Unfortunately, FRED had been furloughed. FRED is a beloved acronym for Federal Reserve Economic Database. It is a well-spring of data of all things economic. Sociologists love FRED. Economists love FRED. We are all sad to see FRED go. FRED’s database is no longer being updated because of the government shutdown. So there will be very limited ways for Economists or Sociologists to gauge how things are going in this mess.

Which brings me to an article by Martin Wolf in the Irish Times about options that the government could use during the next phase of our apocalypse – the Debt Ceiling. At least I could pull up the GDP historical data to try and make a larger point on Wolf’s article.

Wolf makes the claim that in order to avoid utter catastrophe if Congress failed to raise the debt ceiling, the Government has 3 options to prevent a global crisis:

1)   Mint a Trillion Dollar coin. This has been floated around in the past, and is generally seen as a bad idea. Debt is like Einstein’s theory of energy; it never really goes away, it only gets transformed. Minting a coin only moves the debt from one balance sheet to another.

2)    The 14th Amendment. The President could simply tell Congress “tough” and raise the debt ceiling anyway in order to pay the debt. Wolf brings up the great point that it would create a Constitutional crisis, and markets hate unstable governments.

3)   Cut spending by 20%, or 4% of GDP to stay under the ceiling. Those are Wolf’s numbers. However, the CBO has said that the number would need to be more like 32%, or 6% of GDP.
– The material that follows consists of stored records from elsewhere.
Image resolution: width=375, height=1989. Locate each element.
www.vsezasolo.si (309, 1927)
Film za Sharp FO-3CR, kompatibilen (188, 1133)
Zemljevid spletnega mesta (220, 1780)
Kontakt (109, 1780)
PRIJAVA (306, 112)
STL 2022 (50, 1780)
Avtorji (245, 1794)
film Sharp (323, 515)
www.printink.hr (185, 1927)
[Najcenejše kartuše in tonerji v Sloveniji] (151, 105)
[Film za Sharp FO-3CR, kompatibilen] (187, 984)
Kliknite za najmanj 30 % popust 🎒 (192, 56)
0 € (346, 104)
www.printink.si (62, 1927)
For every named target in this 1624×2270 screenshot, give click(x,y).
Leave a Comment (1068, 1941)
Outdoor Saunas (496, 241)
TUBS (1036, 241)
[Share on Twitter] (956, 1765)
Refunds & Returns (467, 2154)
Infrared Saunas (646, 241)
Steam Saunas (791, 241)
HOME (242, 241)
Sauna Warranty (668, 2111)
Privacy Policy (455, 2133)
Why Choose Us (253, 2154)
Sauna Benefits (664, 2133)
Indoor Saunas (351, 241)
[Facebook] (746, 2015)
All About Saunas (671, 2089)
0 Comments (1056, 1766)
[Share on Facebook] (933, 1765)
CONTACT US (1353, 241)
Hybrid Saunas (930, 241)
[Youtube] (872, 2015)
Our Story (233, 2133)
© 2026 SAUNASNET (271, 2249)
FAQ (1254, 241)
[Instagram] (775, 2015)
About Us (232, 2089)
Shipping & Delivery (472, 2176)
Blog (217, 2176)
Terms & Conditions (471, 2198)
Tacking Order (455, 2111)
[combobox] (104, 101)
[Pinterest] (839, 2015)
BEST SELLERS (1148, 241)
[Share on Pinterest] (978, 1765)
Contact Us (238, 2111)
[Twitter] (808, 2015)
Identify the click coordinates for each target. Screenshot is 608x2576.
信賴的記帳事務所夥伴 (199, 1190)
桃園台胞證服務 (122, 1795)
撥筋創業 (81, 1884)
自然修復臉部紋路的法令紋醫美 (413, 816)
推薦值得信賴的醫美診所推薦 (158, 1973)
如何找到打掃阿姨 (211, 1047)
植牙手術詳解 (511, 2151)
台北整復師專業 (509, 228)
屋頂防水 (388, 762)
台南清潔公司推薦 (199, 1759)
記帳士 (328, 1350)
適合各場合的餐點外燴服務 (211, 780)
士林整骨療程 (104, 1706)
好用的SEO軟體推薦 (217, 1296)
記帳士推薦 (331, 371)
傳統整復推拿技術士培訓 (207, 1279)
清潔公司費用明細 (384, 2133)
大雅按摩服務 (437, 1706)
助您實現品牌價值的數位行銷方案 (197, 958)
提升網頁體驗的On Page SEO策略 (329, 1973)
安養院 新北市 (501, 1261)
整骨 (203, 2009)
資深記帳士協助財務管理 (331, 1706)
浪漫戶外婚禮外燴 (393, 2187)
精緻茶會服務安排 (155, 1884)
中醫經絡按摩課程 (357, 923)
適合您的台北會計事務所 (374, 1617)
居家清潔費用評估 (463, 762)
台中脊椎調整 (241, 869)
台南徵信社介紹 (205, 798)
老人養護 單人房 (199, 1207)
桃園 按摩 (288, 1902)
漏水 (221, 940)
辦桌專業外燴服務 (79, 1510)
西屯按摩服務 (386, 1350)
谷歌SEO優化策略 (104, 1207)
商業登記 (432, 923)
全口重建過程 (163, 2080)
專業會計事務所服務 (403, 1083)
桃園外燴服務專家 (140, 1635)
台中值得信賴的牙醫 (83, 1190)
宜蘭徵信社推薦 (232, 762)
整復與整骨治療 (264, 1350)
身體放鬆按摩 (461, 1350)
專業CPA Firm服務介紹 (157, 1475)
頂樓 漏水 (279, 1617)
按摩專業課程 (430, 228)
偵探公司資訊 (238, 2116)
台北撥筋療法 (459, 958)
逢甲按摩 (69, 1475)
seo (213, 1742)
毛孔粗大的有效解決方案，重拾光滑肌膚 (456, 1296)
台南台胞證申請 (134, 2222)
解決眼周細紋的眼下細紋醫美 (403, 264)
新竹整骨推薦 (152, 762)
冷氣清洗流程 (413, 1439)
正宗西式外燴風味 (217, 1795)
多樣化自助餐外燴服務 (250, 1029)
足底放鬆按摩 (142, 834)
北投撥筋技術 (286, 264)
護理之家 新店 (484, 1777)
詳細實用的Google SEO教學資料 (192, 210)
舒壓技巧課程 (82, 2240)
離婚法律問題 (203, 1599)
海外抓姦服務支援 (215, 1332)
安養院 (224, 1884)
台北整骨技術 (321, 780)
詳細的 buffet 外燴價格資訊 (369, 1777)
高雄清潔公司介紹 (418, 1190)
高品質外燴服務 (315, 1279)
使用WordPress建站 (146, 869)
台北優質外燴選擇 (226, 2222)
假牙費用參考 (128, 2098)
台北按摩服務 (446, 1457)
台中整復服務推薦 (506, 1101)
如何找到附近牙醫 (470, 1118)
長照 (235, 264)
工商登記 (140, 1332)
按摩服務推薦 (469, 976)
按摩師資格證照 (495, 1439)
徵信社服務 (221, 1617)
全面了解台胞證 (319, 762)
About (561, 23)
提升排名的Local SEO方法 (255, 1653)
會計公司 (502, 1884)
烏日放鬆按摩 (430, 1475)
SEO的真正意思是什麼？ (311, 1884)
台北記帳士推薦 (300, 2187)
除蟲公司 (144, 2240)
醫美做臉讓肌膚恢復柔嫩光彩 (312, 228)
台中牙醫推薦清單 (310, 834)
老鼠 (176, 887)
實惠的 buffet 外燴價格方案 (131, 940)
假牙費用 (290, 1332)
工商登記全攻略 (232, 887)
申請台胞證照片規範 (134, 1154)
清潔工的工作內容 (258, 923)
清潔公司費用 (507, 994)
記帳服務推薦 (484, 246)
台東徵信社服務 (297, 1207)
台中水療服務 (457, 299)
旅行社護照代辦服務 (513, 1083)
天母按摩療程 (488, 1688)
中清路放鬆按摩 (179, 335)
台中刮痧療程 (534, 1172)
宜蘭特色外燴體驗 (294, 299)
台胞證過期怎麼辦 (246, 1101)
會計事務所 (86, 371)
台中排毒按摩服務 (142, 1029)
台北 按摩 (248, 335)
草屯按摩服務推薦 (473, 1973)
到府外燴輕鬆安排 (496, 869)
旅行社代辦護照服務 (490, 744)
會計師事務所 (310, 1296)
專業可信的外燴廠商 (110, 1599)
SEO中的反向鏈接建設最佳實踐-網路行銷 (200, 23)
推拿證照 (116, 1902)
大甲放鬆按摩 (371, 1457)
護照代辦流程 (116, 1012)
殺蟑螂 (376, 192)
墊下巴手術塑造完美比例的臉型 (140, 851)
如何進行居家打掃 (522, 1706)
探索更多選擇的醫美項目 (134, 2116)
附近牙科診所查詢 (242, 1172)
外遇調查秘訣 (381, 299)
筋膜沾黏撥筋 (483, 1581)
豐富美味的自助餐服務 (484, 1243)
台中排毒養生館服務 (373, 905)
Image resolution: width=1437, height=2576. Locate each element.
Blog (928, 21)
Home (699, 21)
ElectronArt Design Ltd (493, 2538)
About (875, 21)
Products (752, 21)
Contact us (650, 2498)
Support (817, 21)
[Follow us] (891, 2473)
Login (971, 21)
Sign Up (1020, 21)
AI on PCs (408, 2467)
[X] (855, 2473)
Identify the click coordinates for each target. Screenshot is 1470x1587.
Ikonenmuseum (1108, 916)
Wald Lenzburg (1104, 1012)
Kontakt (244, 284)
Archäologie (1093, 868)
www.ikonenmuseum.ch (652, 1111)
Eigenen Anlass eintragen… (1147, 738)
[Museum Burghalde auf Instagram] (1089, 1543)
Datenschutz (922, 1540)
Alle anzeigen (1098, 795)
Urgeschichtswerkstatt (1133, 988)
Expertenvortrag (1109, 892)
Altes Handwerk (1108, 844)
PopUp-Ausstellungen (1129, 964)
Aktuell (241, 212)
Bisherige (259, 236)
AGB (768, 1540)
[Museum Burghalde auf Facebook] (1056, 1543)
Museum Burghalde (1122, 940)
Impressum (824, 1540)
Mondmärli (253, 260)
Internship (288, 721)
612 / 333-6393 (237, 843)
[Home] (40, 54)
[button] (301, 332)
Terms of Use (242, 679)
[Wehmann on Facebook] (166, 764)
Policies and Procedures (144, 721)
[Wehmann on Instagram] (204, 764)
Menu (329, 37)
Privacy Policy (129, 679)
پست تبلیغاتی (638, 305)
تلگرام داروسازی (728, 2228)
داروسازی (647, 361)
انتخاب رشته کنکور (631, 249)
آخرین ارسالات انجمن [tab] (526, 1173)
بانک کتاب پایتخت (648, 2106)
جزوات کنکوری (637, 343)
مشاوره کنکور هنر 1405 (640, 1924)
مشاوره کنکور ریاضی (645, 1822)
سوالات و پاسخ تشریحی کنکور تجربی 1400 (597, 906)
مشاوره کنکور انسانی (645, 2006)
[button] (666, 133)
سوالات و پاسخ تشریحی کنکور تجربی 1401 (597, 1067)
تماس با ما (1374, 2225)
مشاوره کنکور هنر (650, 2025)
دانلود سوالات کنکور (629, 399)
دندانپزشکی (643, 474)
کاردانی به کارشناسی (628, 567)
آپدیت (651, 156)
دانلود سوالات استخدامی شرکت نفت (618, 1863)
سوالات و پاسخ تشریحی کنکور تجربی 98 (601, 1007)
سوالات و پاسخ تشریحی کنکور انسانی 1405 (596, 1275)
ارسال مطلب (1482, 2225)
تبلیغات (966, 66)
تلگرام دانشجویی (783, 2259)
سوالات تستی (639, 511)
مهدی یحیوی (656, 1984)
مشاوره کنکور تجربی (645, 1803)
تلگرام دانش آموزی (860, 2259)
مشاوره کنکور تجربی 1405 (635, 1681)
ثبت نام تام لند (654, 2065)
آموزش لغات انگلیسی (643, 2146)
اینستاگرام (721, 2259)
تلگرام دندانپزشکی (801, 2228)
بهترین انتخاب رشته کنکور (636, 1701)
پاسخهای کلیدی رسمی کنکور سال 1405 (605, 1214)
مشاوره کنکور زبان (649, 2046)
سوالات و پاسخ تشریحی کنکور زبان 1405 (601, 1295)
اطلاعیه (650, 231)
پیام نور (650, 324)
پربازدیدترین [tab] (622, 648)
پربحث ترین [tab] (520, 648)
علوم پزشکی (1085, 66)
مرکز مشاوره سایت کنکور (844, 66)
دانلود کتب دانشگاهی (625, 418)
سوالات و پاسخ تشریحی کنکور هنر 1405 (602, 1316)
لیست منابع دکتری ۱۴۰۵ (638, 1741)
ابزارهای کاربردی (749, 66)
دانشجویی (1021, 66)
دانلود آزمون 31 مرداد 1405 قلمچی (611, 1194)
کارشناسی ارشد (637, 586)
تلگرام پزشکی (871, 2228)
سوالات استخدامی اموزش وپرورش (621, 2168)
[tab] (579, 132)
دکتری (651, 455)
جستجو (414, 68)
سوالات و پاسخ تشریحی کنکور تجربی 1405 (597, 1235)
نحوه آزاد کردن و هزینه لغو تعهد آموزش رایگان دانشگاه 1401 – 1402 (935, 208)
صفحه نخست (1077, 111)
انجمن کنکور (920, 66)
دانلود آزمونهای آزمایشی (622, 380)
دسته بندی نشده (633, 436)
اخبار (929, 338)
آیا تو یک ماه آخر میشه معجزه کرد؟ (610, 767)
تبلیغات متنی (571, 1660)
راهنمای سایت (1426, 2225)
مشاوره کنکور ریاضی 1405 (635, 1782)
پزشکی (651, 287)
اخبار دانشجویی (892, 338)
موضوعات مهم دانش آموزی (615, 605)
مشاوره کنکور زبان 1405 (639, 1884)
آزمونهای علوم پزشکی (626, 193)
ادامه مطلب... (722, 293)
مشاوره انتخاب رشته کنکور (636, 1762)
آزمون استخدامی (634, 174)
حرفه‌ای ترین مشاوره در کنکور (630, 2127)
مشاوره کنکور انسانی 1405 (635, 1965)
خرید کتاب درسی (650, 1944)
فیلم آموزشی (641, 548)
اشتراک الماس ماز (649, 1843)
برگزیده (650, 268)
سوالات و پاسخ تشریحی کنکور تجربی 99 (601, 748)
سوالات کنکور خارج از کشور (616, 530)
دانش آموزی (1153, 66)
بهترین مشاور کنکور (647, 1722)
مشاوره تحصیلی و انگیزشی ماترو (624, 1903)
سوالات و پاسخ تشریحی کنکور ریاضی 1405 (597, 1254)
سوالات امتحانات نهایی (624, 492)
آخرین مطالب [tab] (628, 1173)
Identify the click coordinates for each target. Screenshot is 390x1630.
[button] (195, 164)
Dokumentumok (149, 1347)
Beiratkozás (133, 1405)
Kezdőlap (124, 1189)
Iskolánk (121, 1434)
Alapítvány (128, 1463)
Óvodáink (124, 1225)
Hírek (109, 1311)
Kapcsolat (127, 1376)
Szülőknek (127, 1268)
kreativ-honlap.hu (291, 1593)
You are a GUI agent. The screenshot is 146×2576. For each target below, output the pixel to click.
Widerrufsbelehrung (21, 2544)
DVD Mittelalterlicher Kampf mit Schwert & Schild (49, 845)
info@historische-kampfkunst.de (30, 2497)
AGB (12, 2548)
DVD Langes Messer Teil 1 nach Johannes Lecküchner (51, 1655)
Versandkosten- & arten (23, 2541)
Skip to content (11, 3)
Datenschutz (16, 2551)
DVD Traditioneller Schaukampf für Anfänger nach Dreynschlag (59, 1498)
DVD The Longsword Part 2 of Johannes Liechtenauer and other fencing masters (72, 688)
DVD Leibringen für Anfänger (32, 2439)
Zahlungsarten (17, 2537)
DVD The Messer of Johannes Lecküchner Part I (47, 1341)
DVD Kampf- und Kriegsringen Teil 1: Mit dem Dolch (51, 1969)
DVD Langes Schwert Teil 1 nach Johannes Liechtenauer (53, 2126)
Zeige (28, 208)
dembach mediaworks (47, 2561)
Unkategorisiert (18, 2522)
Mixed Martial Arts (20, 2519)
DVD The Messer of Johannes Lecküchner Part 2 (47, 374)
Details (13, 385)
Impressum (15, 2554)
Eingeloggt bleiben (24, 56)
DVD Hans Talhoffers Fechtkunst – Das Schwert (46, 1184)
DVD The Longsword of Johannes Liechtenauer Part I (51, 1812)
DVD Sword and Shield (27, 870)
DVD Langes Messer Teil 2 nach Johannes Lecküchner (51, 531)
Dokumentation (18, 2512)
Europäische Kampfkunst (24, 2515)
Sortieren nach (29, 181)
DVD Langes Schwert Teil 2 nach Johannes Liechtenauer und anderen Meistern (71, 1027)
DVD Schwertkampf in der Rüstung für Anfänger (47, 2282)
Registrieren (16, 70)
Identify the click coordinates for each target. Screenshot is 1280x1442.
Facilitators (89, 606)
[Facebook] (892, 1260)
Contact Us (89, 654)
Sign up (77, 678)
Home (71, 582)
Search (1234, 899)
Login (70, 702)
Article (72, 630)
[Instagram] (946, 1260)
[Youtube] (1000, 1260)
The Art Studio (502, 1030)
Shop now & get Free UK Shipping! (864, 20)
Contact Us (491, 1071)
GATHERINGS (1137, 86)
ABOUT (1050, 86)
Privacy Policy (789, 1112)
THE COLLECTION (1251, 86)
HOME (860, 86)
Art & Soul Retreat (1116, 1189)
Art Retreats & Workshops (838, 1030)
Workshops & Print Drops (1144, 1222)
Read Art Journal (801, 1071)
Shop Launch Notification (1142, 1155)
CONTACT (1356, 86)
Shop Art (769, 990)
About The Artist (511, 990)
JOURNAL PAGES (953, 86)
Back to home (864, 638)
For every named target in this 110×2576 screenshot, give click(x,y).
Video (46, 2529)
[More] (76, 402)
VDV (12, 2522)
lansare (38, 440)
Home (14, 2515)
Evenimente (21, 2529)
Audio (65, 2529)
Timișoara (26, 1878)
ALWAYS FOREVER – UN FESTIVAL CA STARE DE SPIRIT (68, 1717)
So the interesting expansion that I have is this: if we had had a historically “normal” recovery after 2009, then we could take a 4% hit on GDP without too much pain. A 6% hit would have stung a little more. But at our current 1%, ANY hit on GDP is going to be catastrophic. Hits on GDP directly effect Unemployment levels.

GDP 1980

And that’s just the United States. Trade would freeze, whether the U.S. defaulted on its debt or just cut spending by 32%. Every country in the world would be effected based on their level of trade, regardless of who they traded with.